Aleksandra Lemmle and Elżbieta Karwik, the owners of Be The Sky Girl, took a different path. Friends for eight years, they both were looking for a new challenge and a change from corporate life. This desire made them both quit their jobs and come up with the idea of Sky Girl – a woman who knows what she wants and is not afraid to go for it.
Lemmle told TFN:” We knew that cosmetics are an extremely graceful tool to carry our message. We envision our Sky Girl accompanying women from the moment they get up in the morning and go to the bathroom. The few minutes in the morning that they have with their body and their gaze in the mirror is a very intimate moment. We believe that if we do something good for our bodies, we nurture ourselves on many different levels.”
Using the skills they gained during their careers, Aleksandra and Elżbieta made sure to have a clear idea of what their brand is and whom they want to reach. Employing experts in creating formulas and mixing cosmetics was crucial to achieving their goal – making products that have the right smell, texture, and properties.
“Today, we are at a stage where we sometimes offer suggestions to the experts working on the formulas,” said Aleksandra. “We look for novelties and new solutions, and they are focused on the laboratory work and don't always have time for this.

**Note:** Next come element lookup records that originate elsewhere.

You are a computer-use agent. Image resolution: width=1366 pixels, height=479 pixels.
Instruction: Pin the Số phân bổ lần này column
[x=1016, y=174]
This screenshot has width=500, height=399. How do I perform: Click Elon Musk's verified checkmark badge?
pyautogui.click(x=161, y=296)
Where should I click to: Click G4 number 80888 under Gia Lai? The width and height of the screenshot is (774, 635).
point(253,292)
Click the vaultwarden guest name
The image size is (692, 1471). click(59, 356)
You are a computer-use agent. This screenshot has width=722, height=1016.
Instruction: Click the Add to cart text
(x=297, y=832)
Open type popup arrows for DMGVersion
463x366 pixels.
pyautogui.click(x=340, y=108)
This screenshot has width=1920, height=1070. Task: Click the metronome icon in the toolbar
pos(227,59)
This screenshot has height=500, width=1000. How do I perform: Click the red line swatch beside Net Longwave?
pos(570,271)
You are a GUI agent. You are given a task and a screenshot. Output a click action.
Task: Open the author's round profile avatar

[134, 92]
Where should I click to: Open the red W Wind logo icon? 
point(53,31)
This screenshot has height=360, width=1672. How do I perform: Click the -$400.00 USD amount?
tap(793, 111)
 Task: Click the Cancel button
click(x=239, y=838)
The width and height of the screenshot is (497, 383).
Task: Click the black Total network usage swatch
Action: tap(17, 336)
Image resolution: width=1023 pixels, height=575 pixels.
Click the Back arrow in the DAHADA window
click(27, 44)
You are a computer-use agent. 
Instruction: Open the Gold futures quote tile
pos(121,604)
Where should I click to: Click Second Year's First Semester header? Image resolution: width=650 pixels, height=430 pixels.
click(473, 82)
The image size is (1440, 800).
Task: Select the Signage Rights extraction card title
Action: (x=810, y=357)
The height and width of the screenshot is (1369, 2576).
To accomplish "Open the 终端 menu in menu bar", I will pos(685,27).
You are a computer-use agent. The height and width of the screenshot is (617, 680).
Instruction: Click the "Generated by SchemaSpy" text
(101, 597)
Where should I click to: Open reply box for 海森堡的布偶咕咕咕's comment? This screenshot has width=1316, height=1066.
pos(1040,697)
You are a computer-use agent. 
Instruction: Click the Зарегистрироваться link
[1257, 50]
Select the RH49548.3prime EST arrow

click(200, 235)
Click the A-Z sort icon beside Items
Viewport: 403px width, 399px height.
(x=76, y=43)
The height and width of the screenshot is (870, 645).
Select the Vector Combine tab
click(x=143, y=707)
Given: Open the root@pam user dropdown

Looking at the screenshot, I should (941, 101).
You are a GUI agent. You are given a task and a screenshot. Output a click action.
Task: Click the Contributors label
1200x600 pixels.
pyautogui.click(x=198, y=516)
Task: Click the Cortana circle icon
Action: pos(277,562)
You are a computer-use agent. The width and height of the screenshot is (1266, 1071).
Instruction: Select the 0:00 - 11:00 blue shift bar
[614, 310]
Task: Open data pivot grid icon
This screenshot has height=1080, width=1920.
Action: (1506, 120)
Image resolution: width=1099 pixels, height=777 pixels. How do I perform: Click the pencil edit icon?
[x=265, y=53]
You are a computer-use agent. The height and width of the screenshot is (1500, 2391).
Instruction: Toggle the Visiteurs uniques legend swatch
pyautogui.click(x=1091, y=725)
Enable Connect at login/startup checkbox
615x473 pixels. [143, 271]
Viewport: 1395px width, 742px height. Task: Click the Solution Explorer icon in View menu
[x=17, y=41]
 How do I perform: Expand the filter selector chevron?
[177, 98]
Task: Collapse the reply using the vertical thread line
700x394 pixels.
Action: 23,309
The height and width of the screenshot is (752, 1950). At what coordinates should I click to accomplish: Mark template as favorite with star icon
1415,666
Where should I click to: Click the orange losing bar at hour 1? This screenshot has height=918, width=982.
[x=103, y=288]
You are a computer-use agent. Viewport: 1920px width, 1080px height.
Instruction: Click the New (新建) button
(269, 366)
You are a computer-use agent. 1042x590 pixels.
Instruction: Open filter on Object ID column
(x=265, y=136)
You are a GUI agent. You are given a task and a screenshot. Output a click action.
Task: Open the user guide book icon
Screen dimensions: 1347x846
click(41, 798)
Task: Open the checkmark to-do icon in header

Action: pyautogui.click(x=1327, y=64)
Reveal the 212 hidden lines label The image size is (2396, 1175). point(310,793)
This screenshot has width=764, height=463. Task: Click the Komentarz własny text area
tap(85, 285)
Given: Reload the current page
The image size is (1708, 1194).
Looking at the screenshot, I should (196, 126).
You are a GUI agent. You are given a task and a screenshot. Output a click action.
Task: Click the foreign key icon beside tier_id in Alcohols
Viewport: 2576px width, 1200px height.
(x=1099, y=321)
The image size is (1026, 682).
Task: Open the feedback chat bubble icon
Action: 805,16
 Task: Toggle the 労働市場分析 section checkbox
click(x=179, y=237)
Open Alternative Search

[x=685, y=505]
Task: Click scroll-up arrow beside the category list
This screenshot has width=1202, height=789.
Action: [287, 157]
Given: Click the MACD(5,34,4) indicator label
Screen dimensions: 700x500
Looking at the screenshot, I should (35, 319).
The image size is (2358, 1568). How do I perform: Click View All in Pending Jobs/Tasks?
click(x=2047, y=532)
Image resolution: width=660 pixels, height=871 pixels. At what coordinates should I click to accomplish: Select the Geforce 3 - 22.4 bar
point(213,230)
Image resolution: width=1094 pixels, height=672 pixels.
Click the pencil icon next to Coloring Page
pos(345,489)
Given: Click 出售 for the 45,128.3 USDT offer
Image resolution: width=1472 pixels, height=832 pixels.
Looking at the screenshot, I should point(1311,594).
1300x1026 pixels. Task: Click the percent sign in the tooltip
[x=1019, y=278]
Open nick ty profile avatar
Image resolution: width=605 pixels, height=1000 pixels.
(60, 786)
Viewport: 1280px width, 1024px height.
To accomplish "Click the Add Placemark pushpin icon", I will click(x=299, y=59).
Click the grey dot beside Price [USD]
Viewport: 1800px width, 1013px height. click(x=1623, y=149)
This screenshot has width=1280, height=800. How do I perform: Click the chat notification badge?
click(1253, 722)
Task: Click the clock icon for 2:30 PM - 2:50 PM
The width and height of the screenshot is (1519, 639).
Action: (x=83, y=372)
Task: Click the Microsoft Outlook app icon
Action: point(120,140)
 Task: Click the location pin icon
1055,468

We also want our brand to be consistent when it comes to caring for the environment, so we are working on changing the packaging.”
That doesn’t mean, they don’t like to get their hands dirty from time to time. “Our cosmetics are not tested on animals but on ourselves, our families, and friends,” Elżbieta said. “Now we have also created a Facebook group for this purpose.
“The pandemic showed us how much our company was based on direct contact with customers. Very often we participated in large fairs, during which we had contact with people who provided us with a lot of inspiration, energy, and good ideas.”
The quality of products is one of the factors which attracts buyers to natural cosmetics. However, proper marketing and outreach are essential owing to a market rapidly becoming congested as new brands pile onto the market each month.
One solution that Polish companies have found for this issue is expanding abroad. “We participated in the Polish Agency for Enterprise Development’s program for exporting goods and won a grant. Among other places, we want to go to London twice, as well as Germany and Austria,” said Rusin-Gazda, the owner of Domowy Kosmetyk.
The Be The Sky Girl duo also have international ambitions.
“From the beginning, our dream was to follow the phrase 'born in Poland, flying worldwide', said Elżbieta Karwik. “This is what we are working on now because we were born in Poland, but we want to reach destinations all around the world. We received funding from the European Union for participation in international fairs next year, so we are preparing a strategy for that.”